Angeführt wurde die Gruppe von Elder Harold B. Lee, einem der dienstälteren Mitglieder des Kollegiums der Zwölf Apostel der Kirche. Offenkundig bekleidete er eine wichtige Position, doch Nora wusste nicht genug über die Hierarchie in der Kirche, um sagen zu können, welche. Eines war ihr jedoch klar: Die geflüsterte Botschaft war für ihn bestimmt.
Ohne weiter zu überlegen, streckte sie die Hand nach dem Bus aus in der Hoffnung, er werde nicht gleich abfahren. „Apostel Lee!“, rief sie.

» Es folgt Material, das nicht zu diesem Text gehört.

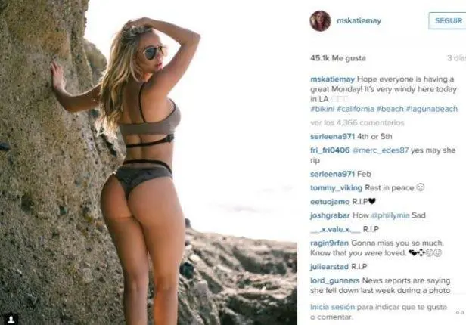466x325 pixels.
Task: Open the mskatiemay profile avatar
Action: pyautogui.click(x=320, y=20)

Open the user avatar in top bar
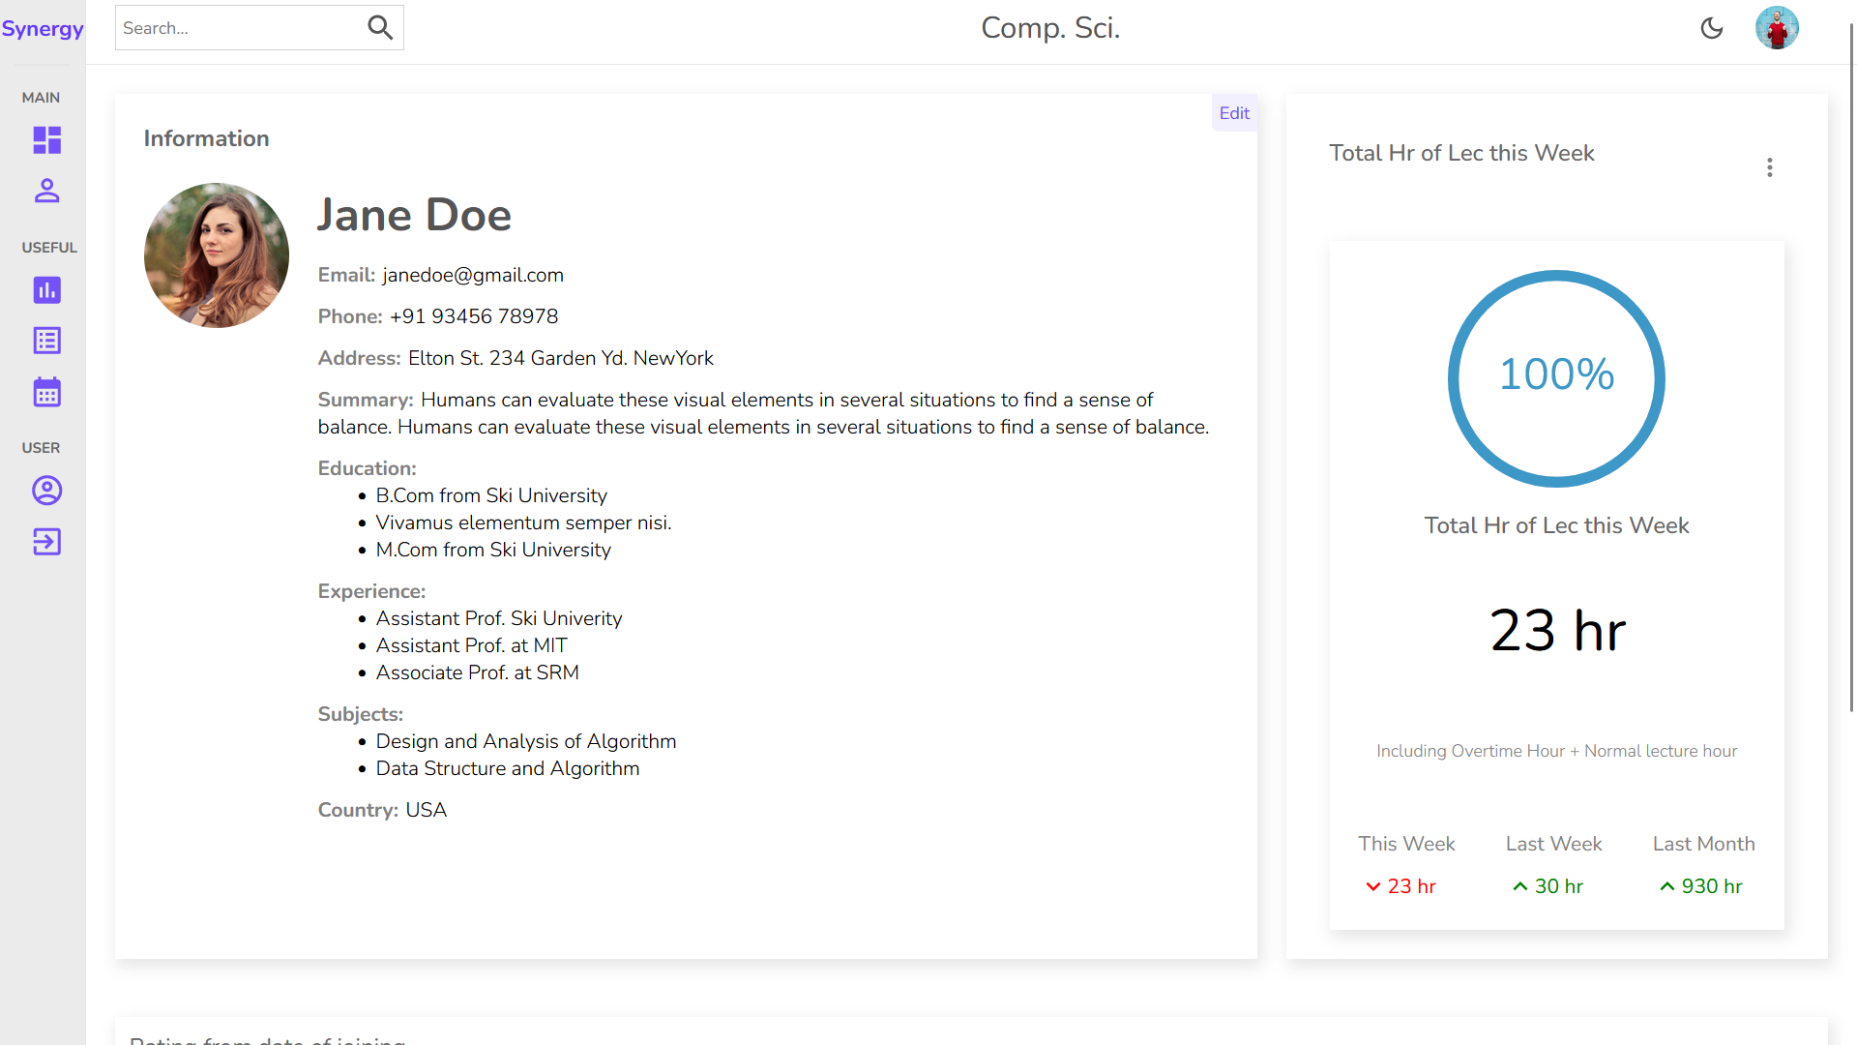[1777, 28]
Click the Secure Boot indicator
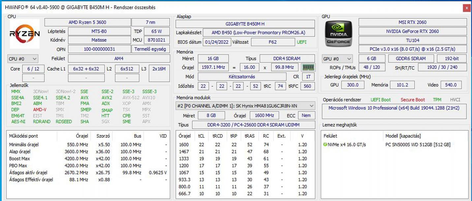 (413, 100)
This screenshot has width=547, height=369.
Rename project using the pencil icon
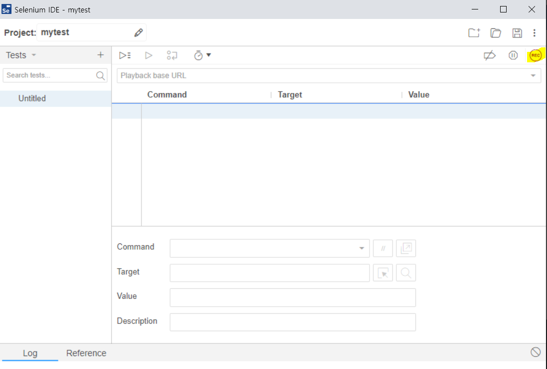click(x=139, y=33)
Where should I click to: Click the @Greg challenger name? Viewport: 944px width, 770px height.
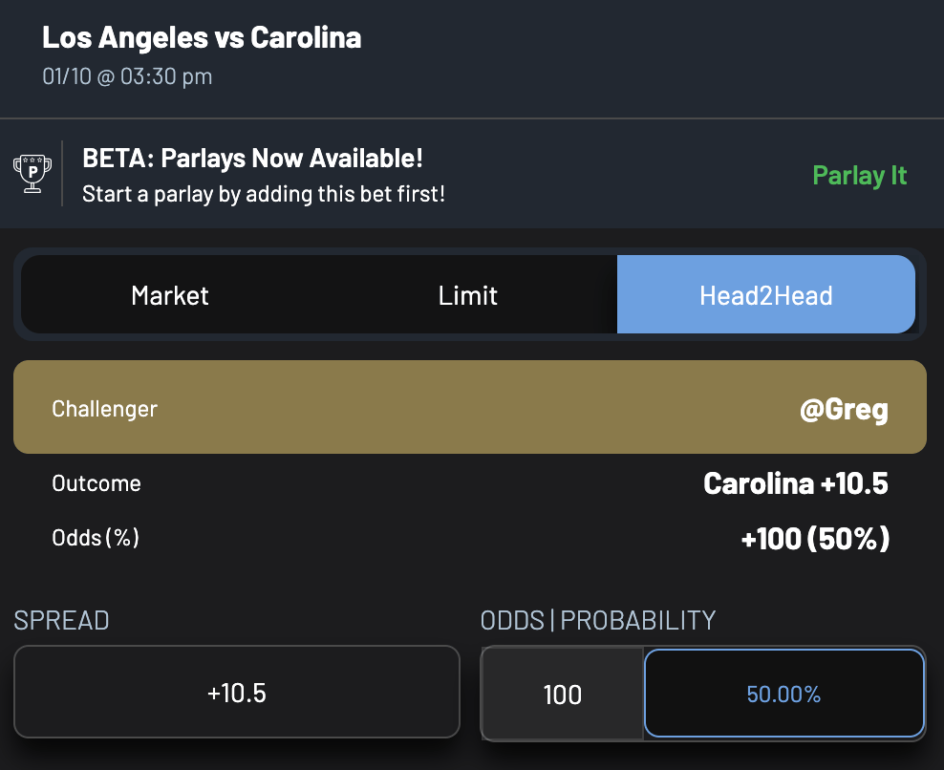click(x=845, y=408)
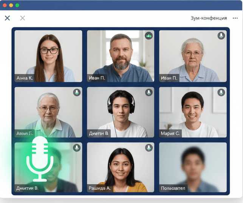Viewport: 243px width, 203px height.
Task: Click mic icon on Рашида А. tile
Action: pos(149,148)
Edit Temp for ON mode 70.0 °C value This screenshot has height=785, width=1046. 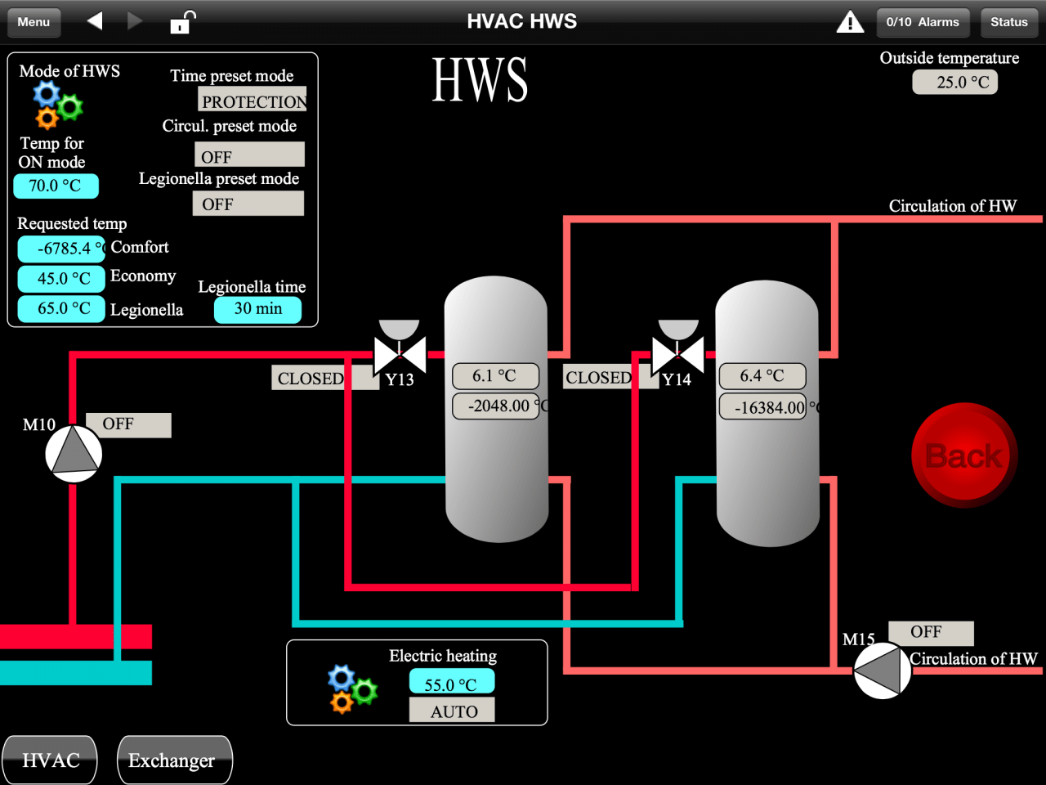[x=56, y=186]
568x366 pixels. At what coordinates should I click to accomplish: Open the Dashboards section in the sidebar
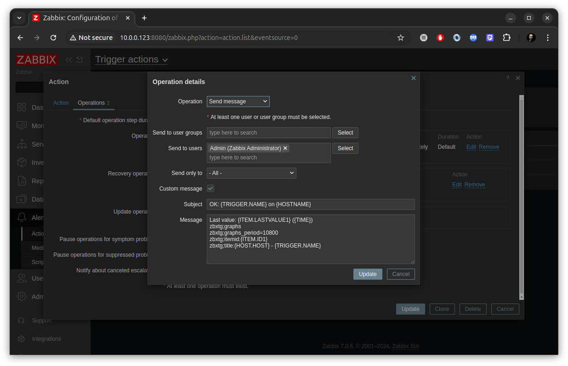pyautogui.click(x=22, y=107)
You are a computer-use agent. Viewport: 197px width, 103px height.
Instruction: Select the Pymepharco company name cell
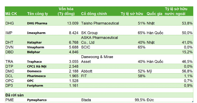37,100
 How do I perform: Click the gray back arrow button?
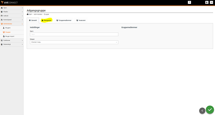click(202, 111)
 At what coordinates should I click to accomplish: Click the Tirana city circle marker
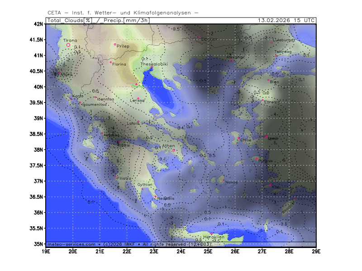click(68, 45)
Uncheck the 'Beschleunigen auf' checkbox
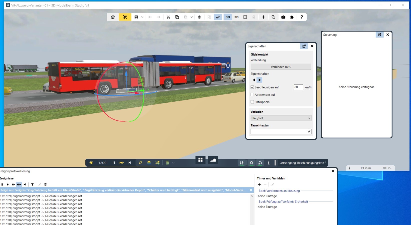The width and height of the screenshot is (411, 225). pos(252,87)
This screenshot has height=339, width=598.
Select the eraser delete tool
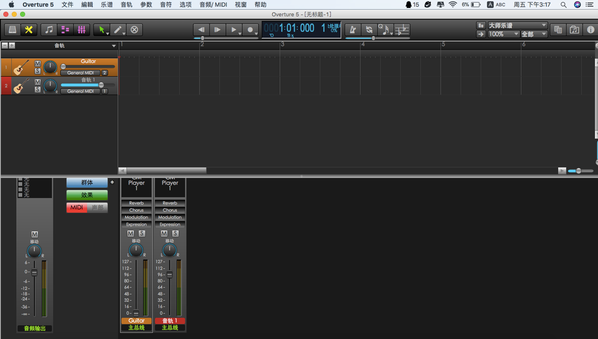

Elder Lee streckte seine Hand durch ein offenes Fenster, und Nora ergriff sie. „Bitte schicken Sie die Kirche zurück“, flehte sie. „Ohne die Kirche sind wir Heilige hier wie Menschen ohne Speise. Wir brauchen geistige Nahrung.“
Die Augen des Apostels füllten sich mit Tränen. „Das habe nicht ich zu entscheiden“, erwiderte er, „aber ich werde es den Brüdern weitergeben.“ Er legte Nora ans Herz, zu beten und den Glauben nicht aufzugeben, und versicherte ihr, dass die Kirche durchaus in Hongkong vertreten sei, solange es dort treue Heilige wie sie gebe.
Schließlich legte der Busfahrer den Gang ein und fuhr los.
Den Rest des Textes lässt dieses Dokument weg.